De loucura meu pai entendia, assim diziam, porque ele mesmo já havia caído louco num período remoto de sua vida. Os curadores serviam para restituir a saúde do corpo e do espírito dos doentes, era o que sabíamos desde o nascimento. O que mais chegava à nossa porta eram as moléstias do espírito dividido, gente esquecida de suas histórias, memórias, apartada do próprio eu, sem se distinguir de uma fera perdida na mata. Diziam que talvez fosse por conta do passado minerador do povo que chegou à região, ensandecido pela sorte de encontrar um diamante, de percorrer seu brilho na noite, deixando um monte para adentrar noutro, deixando a terra para entrar no rio. Gente que perseguia a fortuna, que dormia e acordava desejando a ventura, mas que se frustrava depois de tempos de trabalhos fatigantes, quebrando rochas, lavrando cascalhos, sem que o brilho da pedra pudesse tocar de forma ínfima o seu horizonte. Quantos do que encontravam a pedra estavam libertos do delírio? Quantos tinham que proteger seu bambúrrio da cobiça alheia, passando dias sem dormir, com os diamantes debaixo do corpo, sem se banhar nas águas dos rios, atentos a qualquer gesto de trapaça que poderia vir de onde menos se esperava?

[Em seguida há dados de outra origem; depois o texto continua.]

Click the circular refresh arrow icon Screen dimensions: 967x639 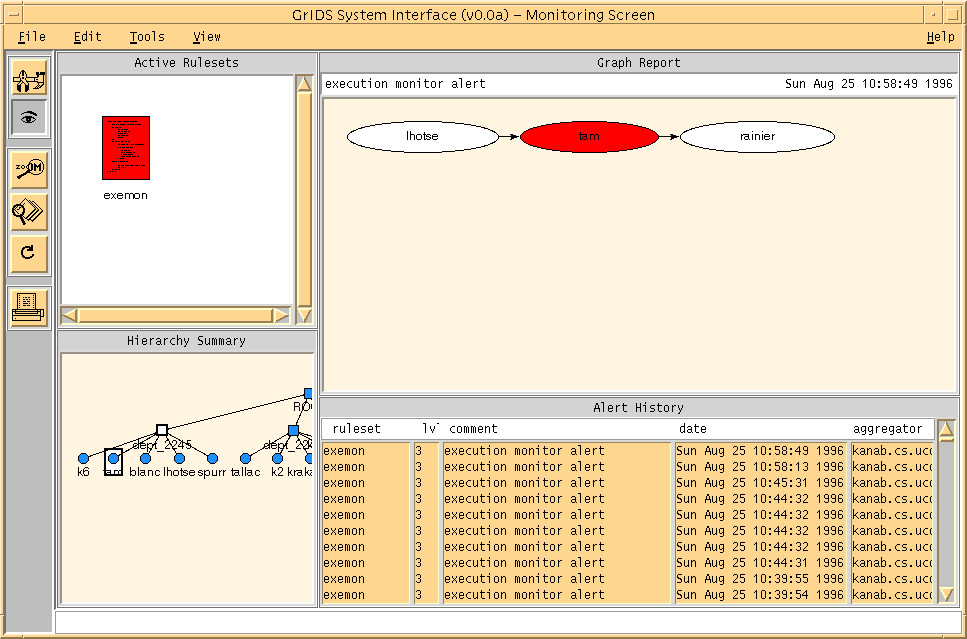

Crispina tentou de todo jeito fazer com que minha mãe mandasse a irmã de volta para casa, que a deixasse ali sozinha. Minha mãe, de forma assertiva, disse que o passado ficaria para trás, que elas eram irmãs e naqueles dias que se encontrava recolhida em nossa casa Crispiniana tinha zelado por ela como se fosse uma mãe. “Onde já se viu irmãs da mesma barriga viverem a vida como se fossem inimigas?”, perguntou. Disse que nunca em sua vida tinha visto algo assim, e que aquilo deveria trazer má sorte para a vida das duas. As gêmeas voltaram a se falar e conviver como antes no resto da temporada em nossa casa. Não brigaram mais, porém tampouco “se uniram como os dedos da mão”, diria minha mãe certo dia para meu pai.
Crispina recobrou a saúde, o viço da pele, as forças de jovem lavradora, como grande parte das mulheres que residiam na fazenda. Havia brilho em seus olhos e se tornou novamente um espelho da irmã, Crispiniana. Logo seria hora de regressarem para as margens do Santo Antônio. Agora, mais que antes, laços concretos nos uniam: a mão de meu pai estava repousada, enquanto vivesse, em sua cabeça. Repousada nas cabeças dos membros de sua família. Zeca Chapéu Grande não era apenas um compadre. Era pai espiritual de toda a gente de Água Negra. Quando deixou nossa casa, ela voltou, contra a vontade do pai, a se encontrar com Isidoro. Pegaram seus pertences e foram morar juntos numa casa de barro que levantaram na parte destinada à morada dos trabalhadores. Da porta da casa do pai, Crispiniana mirava a vida da irmã com sua grande paixão. Não acreditávamos que a história das irmãs fosse terminar daquela forma.